The shape of a cocked hat was not at all like them! and
yet, in about three hours from the starting at the gulley,
we somehow or other stood on the summit of a bold bluff,
and beheld the river coolly and beautifully flowing beneath
our feet away below! Here we halted, first to repair
apparel, wipe off perspiration, and pick out briars and thorns
from the hands and other half-denuded parts; and, secondly,
to determine the next movement, when—hark! the
sound of an axe!—yes! and hark!—of human voices!

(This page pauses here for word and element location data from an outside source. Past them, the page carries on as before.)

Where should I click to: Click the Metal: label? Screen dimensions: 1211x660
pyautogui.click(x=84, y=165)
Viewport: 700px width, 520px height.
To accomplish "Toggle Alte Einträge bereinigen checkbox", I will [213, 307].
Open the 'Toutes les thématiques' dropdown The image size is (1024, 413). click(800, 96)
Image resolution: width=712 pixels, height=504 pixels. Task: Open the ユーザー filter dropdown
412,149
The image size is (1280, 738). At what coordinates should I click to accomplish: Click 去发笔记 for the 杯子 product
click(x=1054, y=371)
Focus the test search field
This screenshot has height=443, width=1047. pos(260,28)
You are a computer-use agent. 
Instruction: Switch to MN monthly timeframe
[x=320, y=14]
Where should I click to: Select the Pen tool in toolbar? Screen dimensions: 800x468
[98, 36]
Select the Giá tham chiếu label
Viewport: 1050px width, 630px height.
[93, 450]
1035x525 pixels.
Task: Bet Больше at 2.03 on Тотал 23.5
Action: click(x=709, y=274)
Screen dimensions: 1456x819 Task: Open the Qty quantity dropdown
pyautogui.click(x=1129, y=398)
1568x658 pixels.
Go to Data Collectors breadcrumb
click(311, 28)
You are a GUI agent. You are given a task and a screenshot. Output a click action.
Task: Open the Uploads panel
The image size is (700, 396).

Between us and the sounds, evidently not more than
two hundred yards up the river, interposed a dense and
thorny rampart; but with coats fresh buttoned to our
throats, hats half-way over the face, and leggins rebound
above the knee and at the ankle, we, in the saddles, and
retired within ourselves, like snails, the outer man being
thus contracted into the smallest possible dimension, and
with heads so inclined as to render following the nose alike
impossible and useless, we charged with the vengeance of
living battering rams against and into the matted wall of
sharp and sour vegetables; and onward, onward, went we
thus, till all at once, the impediment ceasing, we burst and
tumbled through into an open circular clearing of about fifty
yards diameter!

In one part was a rude shantee or temporary lodge of
poles and bark, a la Indian, having in front, as cover to a
door-way, a suspended blanket, perhaps to keep out mosquitoes;
for I could neither see nor imagine any other use.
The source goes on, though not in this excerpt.